[ACTIONS TO TAKE]:
- a) Please decide whether each statement below agrees with the seminar announcement, answering yes or no and quoting the words that settle it. (i) The Calera process sequesters roughly half a ton of carbon dioxide for each ton of product. (ii) Constantz is the inventor on fewer than 40 issued US patents. (iii) Constantz was a Fulbright Scholar at Stanford University.
- b) According to the seminar announcement, who called Calera's Carbon Capture and Conversion technology "game-changing"?
- c) From the seminar announcement, return the part that opens with the words containing "Brent Constantz specializes" and closes with "the western world.".

[DOCUMENT SEGMENT]:
Brent Constantz-Sequestering CO2 in the Built Environment

Apr 22, 2009  |  4:00pm | ESB 1001
Brent Constantz
CEO, Calera Corporation

Calera’s Carbon Capture and Conversion (CCC) technology with beneficial reuse has been called, “game-changing” by Carl Pope, Executive Director of the Sierra Club. Calera offers a solution to the scale of the carbon problem. By capturing carbon into the built environment, Calera provides a sound and cost-effective alternative to Geologic Sequestration and Terrestrial Sequestration. By chemically converting carbon dioxide into carbonate minerals, this CCC technology permanently converts CO2 into a mineral form, which can be stored above-ground, on the floor of the ocean, or used as a building material. The process produces a suite of carbonate containing minerals of various polymorphic forms and crystallographic characteristics, which can be substituted into blends with portland cements to produce concretes with reduced carbon, carbon neutral, and negative carbon footprints. For each ton of product produced, approximately half a ton of carbon dioxide is sequestered using the Calera process.

By producing a usable product, CCC also provides an economical solution to global warming. While the cost of this process may, in some cases, exceed the selling price of the resultant materials, the value produced combined with available carbon credits makes this CCC technology economically and environmentally sustainable.


Brent Constantz specializes in high performance and novel cements, and is the inventor on over 60 issued US patents on the subject, as well as many currently pending US and foreign patent applications. His cements for bone fractures can be found in most orthopedic operating rooms in the western world.

Dr. Constantz is a Consulting Professor at Stanford University, and has taught courses in biomineralization, carbonate sedimentology, mineralization of bone, Continuing Medical Education (CME) courses in the use of cement in bone fracture management, and given numerous seminars. He serves on the board of Directors of the Stanford Environmental Molecular Science Institute aimed at using synchrotron radiation for material characterization, and is affiliated with the Woods Institute for the Environment, where his interest is carbon dioxide sequestration in concrete and the built environment. He received BA, MS, and Ph.D. degrees at the University of California, was a post doc at the USGS, and a Fulbright Scholar at the Weizmann Institute before launching his first of three successful medical device companies.

He is currently CEO of Calera Corporation, a company that sequesters carbon dioxide from power plant emissions into supplementary cementitious materials and aggregates, both removing the emitted carbon dioxide and displacing the carbon dioxide that portland cement production would have generated.

[DATA UNDER STUDY]:
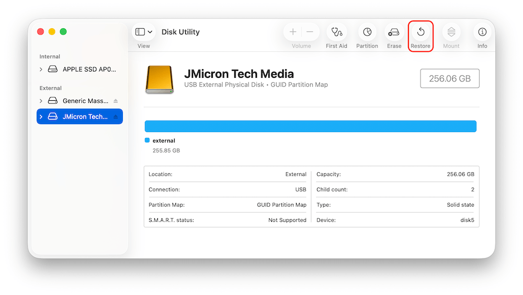This screenshot has width=523, height=295.
Task: Click the 256.06 GB capacity box
Action: click(x=450, y=79)
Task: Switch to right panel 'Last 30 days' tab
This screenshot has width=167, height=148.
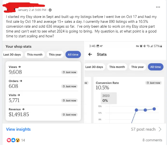Action: [94, 67]
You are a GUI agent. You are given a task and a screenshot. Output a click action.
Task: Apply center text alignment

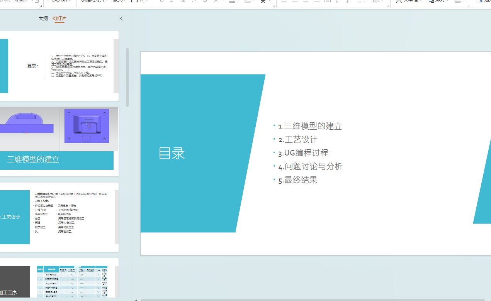pos(295,2)
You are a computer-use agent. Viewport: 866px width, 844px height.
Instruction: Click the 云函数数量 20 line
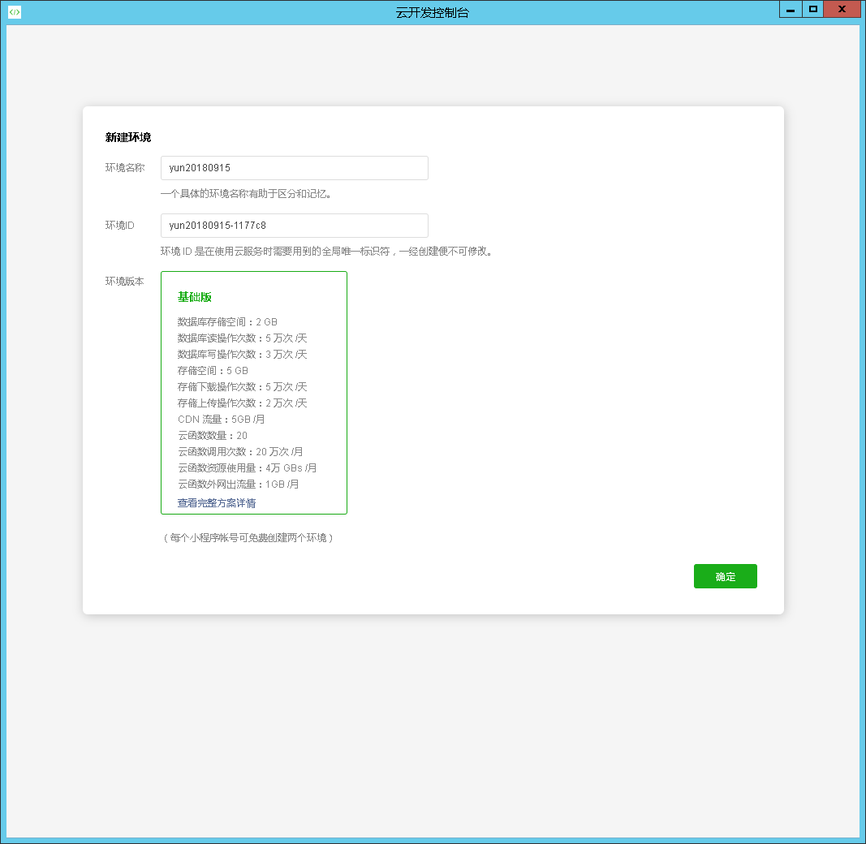tap(212, 436)
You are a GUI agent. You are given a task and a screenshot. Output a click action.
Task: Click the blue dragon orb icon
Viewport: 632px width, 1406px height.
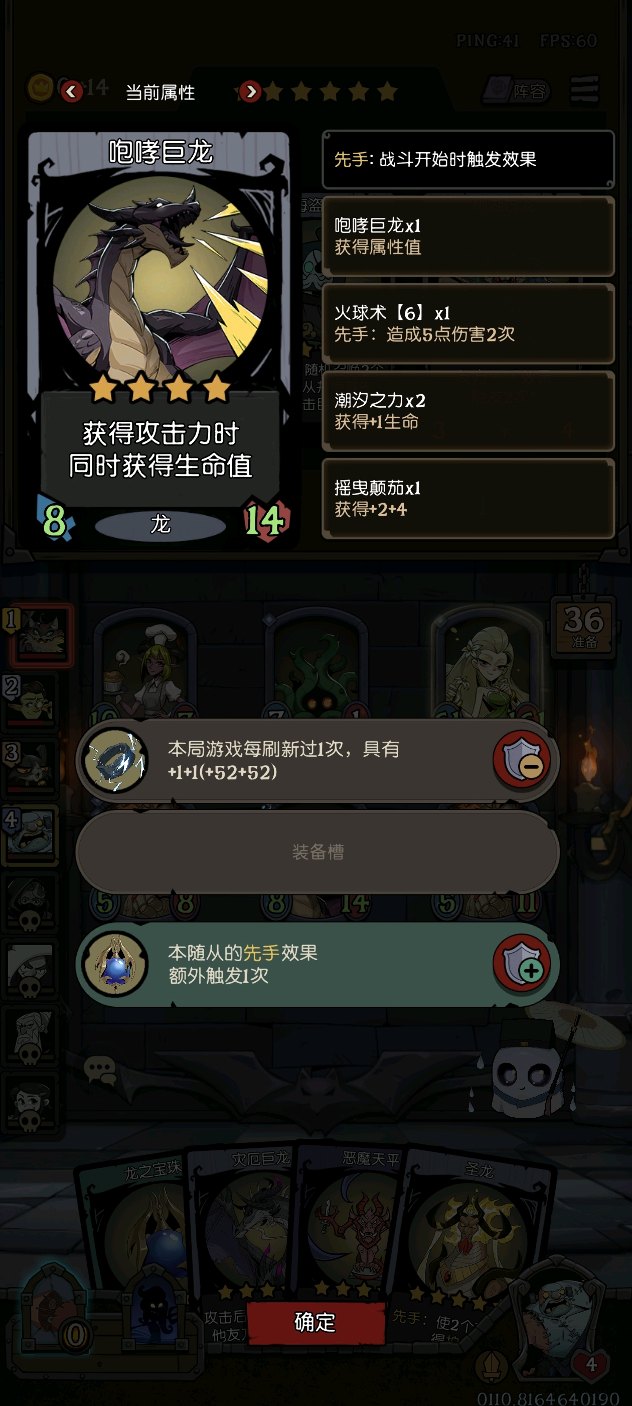[x=115, y=964]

[TASK RESULTS]:
- a)
(i) Yes: "For each ton of product produced, approximately half a ton of carbon dioxide is sequestered using the Calera process."
(ii) No: "is the inventor on over 60 issued US patents on the subject"
(iii) No: "a Fulbright Scholar at the Weizmann Institute"

- b) Carl Pope, Executive Director of the Sierra Club.

- c)
Brent Constantz specializes in high performance and novel cements, and is the inventor on over 60 issued US patents on the subject, as well as many currently pending US and foreign patent applications. His cements for bone fractures can be found in most orthopedic operating rooms in the western world.